■ What is needed
Repeat every entry exactly as it appears.

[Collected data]
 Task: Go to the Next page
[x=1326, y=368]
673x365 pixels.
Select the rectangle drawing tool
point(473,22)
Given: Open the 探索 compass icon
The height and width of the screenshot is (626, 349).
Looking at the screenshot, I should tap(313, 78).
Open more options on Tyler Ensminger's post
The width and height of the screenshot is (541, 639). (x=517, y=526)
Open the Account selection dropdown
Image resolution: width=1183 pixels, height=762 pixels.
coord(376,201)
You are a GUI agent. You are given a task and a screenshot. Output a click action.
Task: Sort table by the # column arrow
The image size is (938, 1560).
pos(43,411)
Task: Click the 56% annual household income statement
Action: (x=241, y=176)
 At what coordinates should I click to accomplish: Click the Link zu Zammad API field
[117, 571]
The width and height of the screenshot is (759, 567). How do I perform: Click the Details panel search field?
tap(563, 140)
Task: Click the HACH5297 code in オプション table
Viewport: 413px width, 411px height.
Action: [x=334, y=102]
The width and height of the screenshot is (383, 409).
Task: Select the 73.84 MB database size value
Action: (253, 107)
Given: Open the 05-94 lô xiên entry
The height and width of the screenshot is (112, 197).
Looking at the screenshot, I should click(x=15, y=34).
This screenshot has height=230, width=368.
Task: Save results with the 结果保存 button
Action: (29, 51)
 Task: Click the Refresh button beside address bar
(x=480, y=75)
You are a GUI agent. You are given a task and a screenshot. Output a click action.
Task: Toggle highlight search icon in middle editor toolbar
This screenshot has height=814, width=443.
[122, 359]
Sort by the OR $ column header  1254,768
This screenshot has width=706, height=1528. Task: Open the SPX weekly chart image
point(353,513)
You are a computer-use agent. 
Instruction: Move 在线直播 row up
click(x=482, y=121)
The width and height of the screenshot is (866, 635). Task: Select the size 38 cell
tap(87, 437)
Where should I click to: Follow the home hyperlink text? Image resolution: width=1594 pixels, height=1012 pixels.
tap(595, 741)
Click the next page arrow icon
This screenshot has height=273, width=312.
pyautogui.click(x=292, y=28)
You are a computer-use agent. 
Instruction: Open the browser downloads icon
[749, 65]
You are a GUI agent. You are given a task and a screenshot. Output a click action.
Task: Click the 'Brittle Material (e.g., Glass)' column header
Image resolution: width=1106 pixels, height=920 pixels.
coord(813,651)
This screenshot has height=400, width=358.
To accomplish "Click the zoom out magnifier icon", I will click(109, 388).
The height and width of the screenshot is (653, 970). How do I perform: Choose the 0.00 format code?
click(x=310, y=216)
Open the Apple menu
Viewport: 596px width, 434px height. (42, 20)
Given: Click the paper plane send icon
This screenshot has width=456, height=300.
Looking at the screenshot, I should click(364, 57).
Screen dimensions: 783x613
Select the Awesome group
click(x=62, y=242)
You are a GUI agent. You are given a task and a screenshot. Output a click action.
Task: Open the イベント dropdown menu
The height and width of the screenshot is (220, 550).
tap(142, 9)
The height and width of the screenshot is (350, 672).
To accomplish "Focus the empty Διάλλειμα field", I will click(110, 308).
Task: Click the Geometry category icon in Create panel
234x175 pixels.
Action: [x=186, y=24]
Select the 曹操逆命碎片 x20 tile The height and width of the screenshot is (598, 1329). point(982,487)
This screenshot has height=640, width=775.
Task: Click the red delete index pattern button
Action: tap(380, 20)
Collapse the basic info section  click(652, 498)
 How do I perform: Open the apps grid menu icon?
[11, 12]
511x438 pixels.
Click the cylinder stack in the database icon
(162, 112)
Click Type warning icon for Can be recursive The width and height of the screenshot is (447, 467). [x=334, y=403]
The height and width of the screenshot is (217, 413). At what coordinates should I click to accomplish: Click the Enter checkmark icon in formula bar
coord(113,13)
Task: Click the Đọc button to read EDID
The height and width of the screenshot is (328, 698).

■ Response below
 Task: Go to the Next page
[x=1326, y=368]
673x365 pixels.
Select the rectangle drawing tool
point(473,22)
Given: Open the 探索 compass icon
The height and width of the screenshot is (626, 349).
Looking at the screenshot, I should tap(313, 78).
Open more options on Tyler Ensminger's post
The width and height of the screenshot is (541, 639). (x=517, y=526)
Open the Account selection dropdown
Image resolution: width=1183 pixels, height=762 pixels.
coord(376,201)
You are a GUI agent. You are given a task and a screenshot. Output a click action.
Task: Sort table by the # column arrow
The image size is (938, 1560).
pos(43,411)
Task: Click the 56% annual household income statement
Action: (x=241, y=176)
 At what coordinates should I click to accomplish: Click the Link zu Zammad API field
[117, 571]
The width and height of the screenshot is (759, 567). How do I perform: Click the Details panel search field?
tap(563, 140)
Task: Click the HACH5297 code in オプション table
Viewport: 413px width, 411px height.
Action: [x=334, y=102]
The width and height of the screenshot is (383, 409).
Task: Select the 73.84 MB database size value
Action: (253, 107)
Given: Open the 05-94 lô xiên entry
The height and width of the screenshot is (112, 197).
Looking at the screenshot, I should click(x=15, y=34).
This screenshot has height=230, width=368.
Task: Save results with the 结果保存 button
Action: (29, 51)
 Task: Click the Refresh button beside address bar
(x=480, y=75)
You are a GUI agent. You are given a task and a screenshot. Output a click action.
Task: Toggle highlight search icon in middle editor toolbar
This screenshot has height=814, width=443.
[122, 359]
Sort by the OR $ column header  1254,768
This screenshot has width=706, height=1528. Task: Open the SPX weekly chart image
point(353,513)
You are a computer-use agent. 
Instruction: Move 在线直播 row up
click(x=482, y=121)
The width and height of the screenshot is (866, 635). Task: Select the size 38 cell
tap(87, 437)
Where should I click to: Follow the home hyperlink text? Image resolution: width=1594 pixels, height=1012 pixels.
tap(595, 741)
Click the next page arrow icon
This screenshot has height=273, width=312.
pyautogui.click(x=292, y=28)
You are a computer-use agent. 
Instruction: Open the browser downloads icon
[749, 65]
You are a GUI agent. You are given a task and a screenshot. Output a click action.
Task: Click the 'Brittle Material (e.g., Glass)' column header
Image resolution: width=1106 pixels, height=920 pixels.
coord(813,651)
This screenshot has height=400, width=358.
To accomplish "Click the zoom out magnifier icon", I will click(109, 388).
The height and width of the screenshot is (653, 970). How do I perform: Choose the 0.00 format code?
click(x=310, y=216)
Open the Apple menu
Viewport: 596px width, 434px height. (42, 20)
Given: Click the paper plane send icon
This screenshot has width=456, height=300.
Looking at the screenshot, I should click(364, 57).
Screen dimensions: 783x613
Select the Awesome group
click(x=62, y=242)
You are a GUI agent. You are given a task and a screenshot. Output a click action.
Task: Open the イベント dropdown menu
The height and width of the screenshot is (220, 550).
tap(142, 9)
The height and width of the screenshot is (350, 672).
To accomplish "Focus the empty Διάλλειμα field", I will click(110, 308).
Task: Click the Geometry category icon in Create panel
234x175 pixels.
Action: [x=186, y=24]
Select the 曹操逆命碎片 x20 tile The height and width of the screenshot is (598, 1329). point(982,487)
This screenshot has height=640, width=775.
Task: Click the red delete index pattern button
Action: tap(380, 20)
Collapse the basic info section  click(652, 498)
 How do I perform: Open the apps grid menu icon?
[11, 12]
511x438 pixels.
Click the cylinder stack in the database icon
(162, 112)
Click Type warning icon for Can be recursive The width and height of the screenshot is (447, 467). [x=334, y=403]
The height and width of the screenshot is (217, 413). At what coordinates should I click to accomplish: Click the Enter checkmark icon in formula bar
coord(113,13)
Task: Click the Đọc button to read EDID
The height and width of the screenshot is (328, 698).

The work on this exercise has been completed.